As Simmons explains in her Introduction, “This book [shares] what I have learned over the last eight years about story and about the power of story to persuade and influence. My personal story is to learn, share everything I have learned, and earn the right to learn more. You will find here [inThe Story Factor] everything I know about using story to influence others.” Who were history’s greatest leaders? (My own list includes Alexander, Jesus, Abraham Lincoln, Franklin Delano Roosevelt, Winston Churchill, and Mohandas Gandhi.) What do all of them share in common? Each was a great storyteller. Each used one or more of the six types of stories that Simmons brilliantly explains in her book:
Who I Am
Why I Am Here
I Know What You Are Thinking
To these six I presume to add I Know What You Care About.
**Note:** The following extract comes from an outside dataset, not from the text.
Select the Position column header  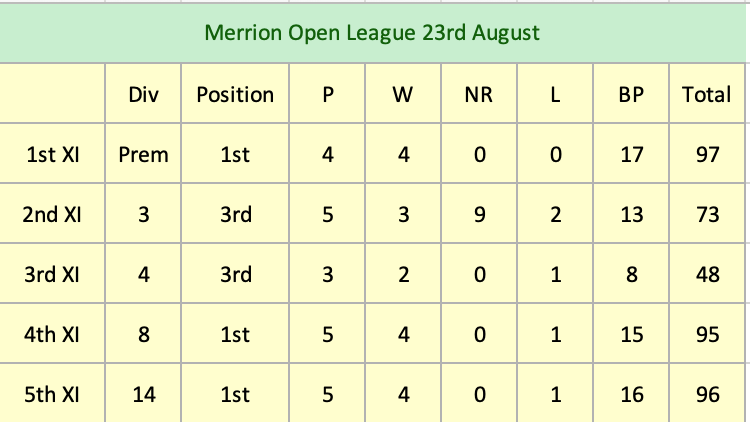[235, 95]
My point is, great leaders have a clear identity as well as a clear purpose and a compelling vision, use relevant information effectively to educate others and use a narrative effectively to anchor a necessary course of action within a human context because they thoroughly understand the given audience. As Simmons correctly asserts, persuasion must begin with trust and immediately fails without it. Hence the importance of credibility. Persuasion then requires that the “message” resonate with what is of greatest importance to the given audience. Hence the imperative need for relevance as when Roosevelt (during his “fireside chats”) and Churchill (during his speeches in Parliament) told their listeners what they must understand, not necessarily what they wanted to hear.
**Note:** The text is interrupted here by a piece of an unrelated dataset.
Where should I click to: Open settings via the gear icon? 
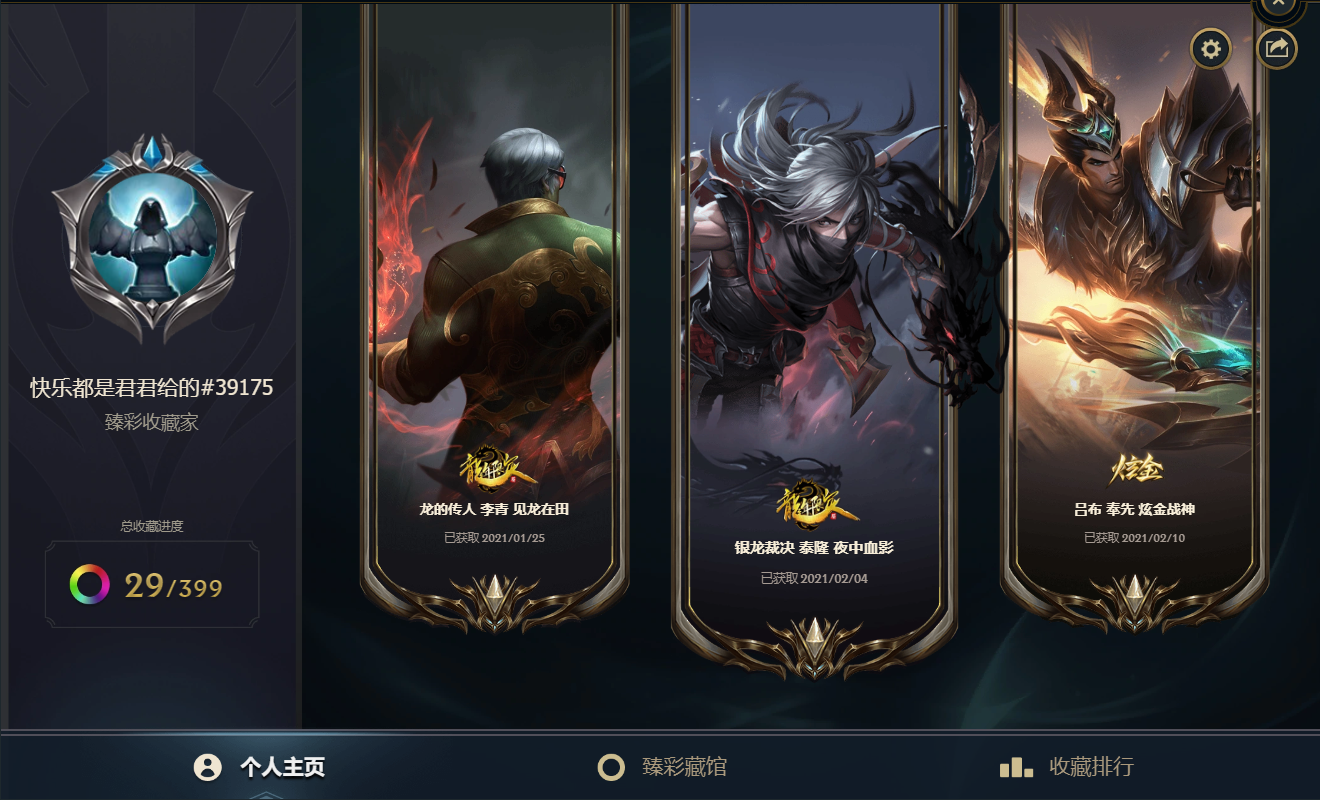click(x=1211, y=48)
Throughout her brilliant book, Simmons rigorously examines the basic components of effective storytelling. She explains what a story is and what it can do that facts alone cannot. She suggests how to tell “a good story,” in process explaining the psychology of an effective story’s influence. She offers excellent advice on how to influence the unwilling, the unconcerned, and the unmotivated. Simmons also devotes an entire chapter to “Storylistening as a Tool of Influence,” then in the next chapter identifies a number of storyteller Dos and Don’ts. She concludes her book with insights have their greatest value only if considered within the context created by the previous chapters.
What I also appreciate about Simmons’ approach throughout this book is the conversational tone she establishes and then sustains. There is a refreshing absence of preaching. She is convinced (and I totally agree) that each person has her or his own “story” to tell. It remains for each person to select the most appropriate style was well as the most effective tools to tell that story well. Who are you? Why are you here? What do you REALLY care about? It remains for each reader to answer questions such as these and, obviously, the answers will vary significantly. Whatever the answers may be at any given time, Simmons urges that they be celebrated…and cherished.